Changes in the extreme values of variables such as temperature and precipitation in the state of Zacatecas were identified using observations of climate change indices and standardized anomalies, and the trends of these indices were analyzed. In the case of maximum temperature, the identified changes highlight an increase in the number of summer days and higher extreme maximum temperatures, especially in the spring and summer. Changes in minimum temperature suggest a cooling process in the fall and winter, especially since the number of frost days was observed to increase over the last 20 years of the study period, and the minimum extreme temperature decreased considerably in these two seasons. The analyzed trends and their statistical significance show that, as pointed out by the IPCC [73], maximum temperature will likely continue to increase, and minimum temperature values will become more extreme. In view of these maximum and minimum temperature trends, a study by [67] indicates that the clear skies in the study region allow for a high degree of heat absorption by the surface.
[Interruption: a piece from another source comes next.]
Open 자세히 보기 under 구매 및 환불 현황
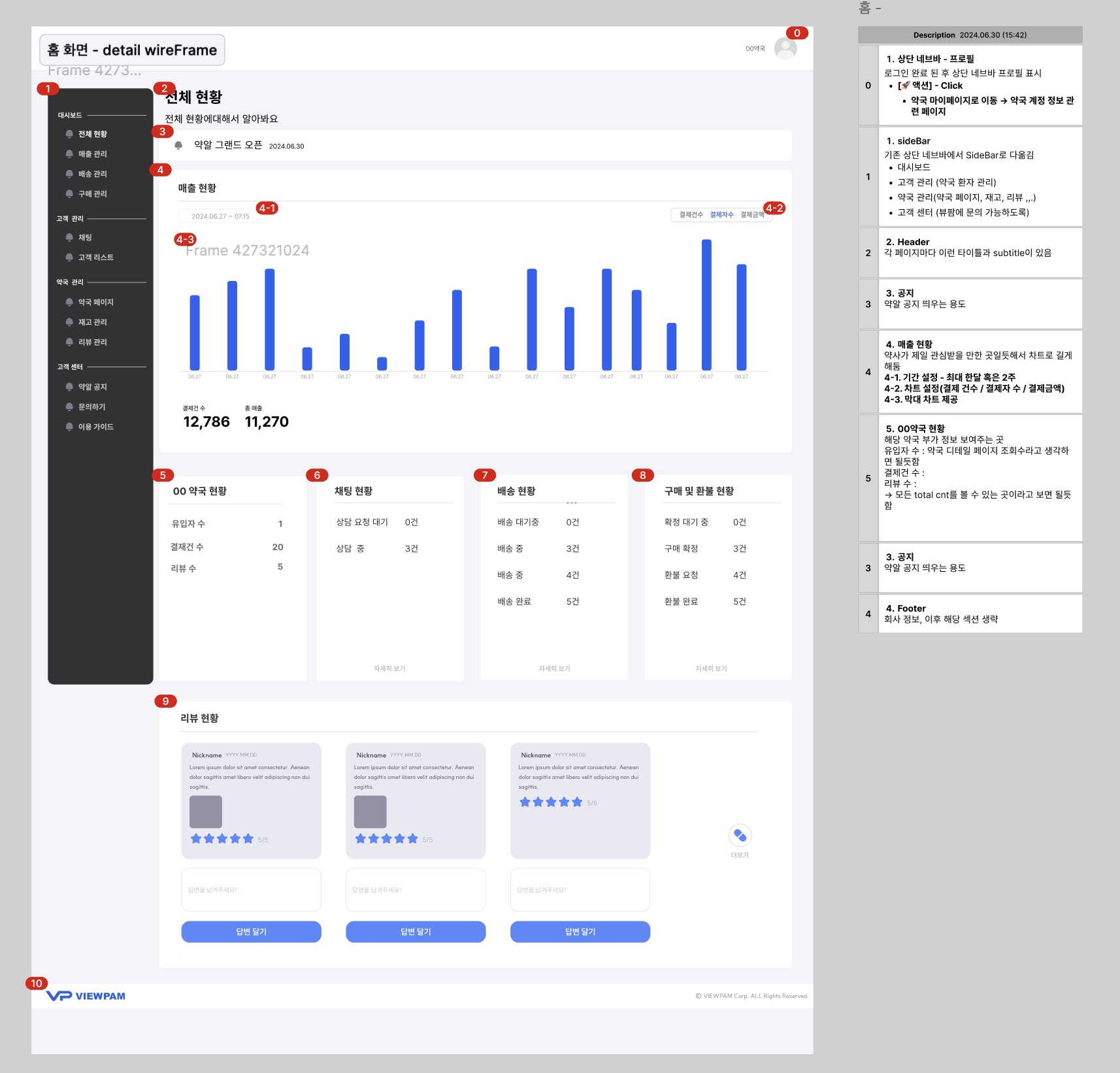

The increased clarity of the skies at night could also explain the decreasing trend of minimum temperature as a result of the loss of heat via radiation. In the same study [67], the authors hypothesize that certain atmospheric phenomena in parts of Zacatecas, such as the north, can be explained by opposite conditions, such as cloudy skies and dry and warm conditions, which are more frequent in the south due to its higher pressure, and humid and temperate conditions in the northern region, resulting from low pressures.

In the case of precipitation, recent studies [72,74,75] have shown that rainfall is influenced by low-frequency oscillations such as the PDO and ENSO; due to its geographical location, Zacatecas is located between these two oscillations, both of which are closely related to precipitation behavior in most of the Mexican territory. PDO affects winter precipitation, whereas ENSO affects summer precipitation [72] and is associated with dry and wet years. Although precipitation trends were found to increase, the possibility of moisture events occurring in the near future is uncertain. Nevertheless, the increased frequency of drought and humidity events in the following years cannot be ruled out, as can be inferred from the last five years of the analysis, when the most extreme events of drought (2011) and humidity (2015) were measured. Future research should address the influence of low frequency oscillations to determine whether these variations are due to climate change.

The possible impact of temperature changes and irregular precipitation would certainly impact the agricultural sector and adversely affect the state of Zacatecas, the country’s main producer of rainfed bean. The increases in overall temperature, frequency of frosts, precipitation accumulated over five days in the summer (JJAS), as well as the increase in consecutive dry days could affect the phenological cycle of the crops, increasing the risk of losing production and compromising food safety [76]. The most important short-term problem will be the difficulty of adapting to these fast-paced changes in the face of a new climate scenario, which will pose new challenges in the future.